One solicitation for a gig that I recently received was for a back-end developer. It contained the list of need-to-knows that I expected: PHP, Drupal module writing, OOP, MySQL, and so on. However, there was another list below that one, containing more technologies, with which the applicant should be “bullet-proof,” including JavaScript, jQuery, Angular, CSS, Sass, HTML5, PEAR, Apache, Linux shell-scripting, and several more. Despite the job heading, this was clearly a request for a full-stack developer.
Now, I actually can write JavaScript, jQuery, CSS, and HTML5, manage my own Linux server, and configure Apache domains, but I am far from being “bullet-proof” with these technologies. It would make little sense for someone to pay me by the hour to rip my hair out over CSS and JavaScript issues rather than using someone who is adept with them.
Is it because I’m not capable of being bullet-proof? Nope. Over the centuries I’ve written countless programs in 370 Assembler, 1130 Assembler, Mnemonic Assembler, APL, PL/1, Fortran, COBOL, Basic, SPL (the HP one), and on and on. Even Xerox 9700 form language. I was one of those people in the university comp-sci department that people hate; someone who never had to study. Don’t misunderstand. It wasn’t a matter of being better, necessarily, but that my thought process is the jelly to programming logic’s peanut butter. I have known many developers who could code circles around me, but I also have a wealth of experience combining the ability to internalize a client’s business issue and visualizing a solution for crafting it. So, if I think that it’s not simply a matter of aptitude, then what is it?
I have a bit in common with Steve Jobs. Huh? Yeah, really. We both grew up about the same time, were exposed to early computing at a young age, had our first programming experiences via timeshare teletype terminals and early CPU’s with toggle switches, were completely seduced by how software improved and fulfilled our thought process, and we both had part of our foundation poured at Hewlett-Packard.
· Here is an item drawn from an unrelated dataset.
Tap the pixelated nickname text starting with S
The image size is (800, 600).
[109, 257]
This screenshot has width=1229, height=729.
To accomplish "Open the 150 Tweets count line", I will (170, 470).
He was a visionary, predicting with certainty 20 years ago that the future of retail was going to be on the Web. He was able to do this, in part, because he noticed things more than other people, often at a visceral level. One thing Steve noticed was that the difference between middling and exceptional, for most things, was 1:2 – more often just 20%. Except, that is, for software, which stands virtually alone in technology with the difference between middling and exceptional being 1:50 or more, a vast difference.
He felt software was an art, and should be considered a liberal art. One thing this illustrates is that in software, like in other forms of art, there is a spectrum in which falls builders and artisans. The difference between the two is not caliber, but the direction in which they apply themselves, often a matter of taste, neither being better than the other.
I often use the analogy of a “pile” person versus a “file” person. I happen to be the former. I am more comfortable with stacks of paper around me than having the paper filed away, because I become paralyzed when trying to decide how to organize the files, and then I forget to look in the files. And just like piles are deep and files are wide (well, the lateral ones), so needs to be the focus of the software craftsman versus the full-stack developer.
This isn’t a value judgement nor a comparison of the worth of the work product, it’s simply an explanation of the space in which the person needs to spend their time, as contrasted with where they want their time spent. Neither breadth over depth nor vice-versa, but you have to select one or the other. Me, I enjoy understanding the big picture of the client’s need and crafting the solution. As with Steve Jobs, I prefer to focus on product rather than process, which makes my eyes glaze over (just ask anyone who watched me absorb git).
Early on, I chose depth over breadth: a writer rather than a linguist, a Harley mechanic rather than an engineer. With that decision comes the reality of having neither the time nor the desire to develop depth in each of the technologies in the full stack.
Breakfast time. I think I’ll head out for a short stack.